I would include the productID even if it was the other way around, because a little denormalization can go a long way when speeding up queries, because otherwise you would have to scan the BakersProducts table, even for simle questions, like, 'Did we have any bagels on wednesday?'
I think the mix-up is from a business process standpoint: you're getting requisitions mixed up with orders.
A requisition has a list of products needed without necessarily specifying the supplier of each, whereas an order is directed at a specific supplier, for specific price look-up codes (what bpID seems to represent). One requisition may spawn multiple orders if it is split across multiple suppliers, and even a single product may have its order split across multiple suppliers, perhaps due to vendor volume limits or locality of delivery.
You may want to provide a view of a requisition that shows the order line item(s) generated from each requisition line item, but that is a user interface concern.
one way of solving this is simply to eliminate the Products table, and move productName into the BakersProducts table.

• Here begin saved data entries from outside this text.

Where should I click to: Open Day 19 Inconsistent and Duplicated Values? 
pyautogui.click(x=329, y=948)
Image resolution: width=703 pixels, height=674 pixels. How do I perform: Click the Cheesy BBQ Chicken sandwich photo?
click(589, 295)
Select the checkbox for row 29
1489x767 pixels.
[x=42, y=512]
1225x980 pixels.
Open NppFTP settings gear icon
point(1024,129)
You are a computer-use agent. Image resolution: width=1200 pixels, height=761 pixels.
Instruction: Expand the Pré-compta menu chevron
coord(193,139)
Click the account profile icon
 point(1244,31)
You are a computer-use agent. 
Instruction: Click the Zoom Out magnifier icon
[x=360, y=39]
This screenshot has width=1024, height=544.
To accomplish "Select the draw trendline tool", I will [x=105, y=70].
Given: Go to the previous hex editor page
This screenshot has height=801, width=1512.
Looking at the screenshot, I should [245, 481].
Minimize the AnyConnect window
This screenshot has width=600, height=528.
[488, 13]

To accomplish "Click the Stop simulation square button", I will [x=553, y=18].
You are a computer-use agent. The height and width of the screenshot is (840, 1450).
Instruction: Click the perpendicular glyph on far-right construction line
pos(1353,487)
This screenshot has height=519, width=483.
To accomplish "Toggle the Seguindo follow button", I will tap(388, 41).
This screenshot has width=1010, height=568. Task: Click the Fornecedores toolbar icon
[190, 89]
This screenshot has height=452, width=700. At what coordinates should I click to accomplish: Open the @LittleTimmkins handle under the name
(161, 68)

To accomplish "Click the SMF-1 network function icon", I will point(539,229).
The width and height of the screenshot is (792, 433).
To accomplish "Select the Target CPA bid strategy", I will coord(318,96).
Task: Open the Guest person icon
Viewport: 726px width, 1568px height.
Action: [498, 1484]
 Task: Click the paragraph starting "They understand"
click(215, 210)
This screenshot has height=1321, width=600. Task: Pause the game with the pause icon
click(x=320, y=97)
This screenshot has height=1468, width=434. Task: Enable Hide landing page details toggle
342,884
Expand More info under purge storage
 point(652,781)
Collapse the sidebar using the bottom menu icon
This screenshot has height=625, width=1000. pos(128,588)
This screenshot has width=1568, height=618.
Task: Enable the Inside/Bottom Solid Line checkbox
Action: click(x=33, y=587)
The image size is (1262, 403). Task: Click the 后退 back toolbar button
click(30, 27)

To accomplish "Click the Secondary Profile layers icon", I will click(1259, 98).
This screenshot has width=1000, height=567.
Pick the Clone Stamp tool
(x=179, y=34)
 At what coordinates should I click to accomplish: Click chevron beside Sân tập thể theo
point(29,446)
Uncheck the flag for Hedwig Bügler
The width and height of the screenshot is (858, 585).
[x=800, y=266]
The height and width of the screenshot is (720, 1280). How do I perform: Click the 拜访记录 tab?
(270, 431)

This would essentially only work if you do not expect the bakers to carry the same product, if the products are unique to the bakers.
If you do expect the bakers to carry the same product, then you may want to leave the separate Products table, but instead of having Order_has_Products.Products_productID, I would change it to Order_has_Products.bpID. If/when you need to access the productName (or other product related metadata that may go in that table) you could just do a join between BakersProducts and Products.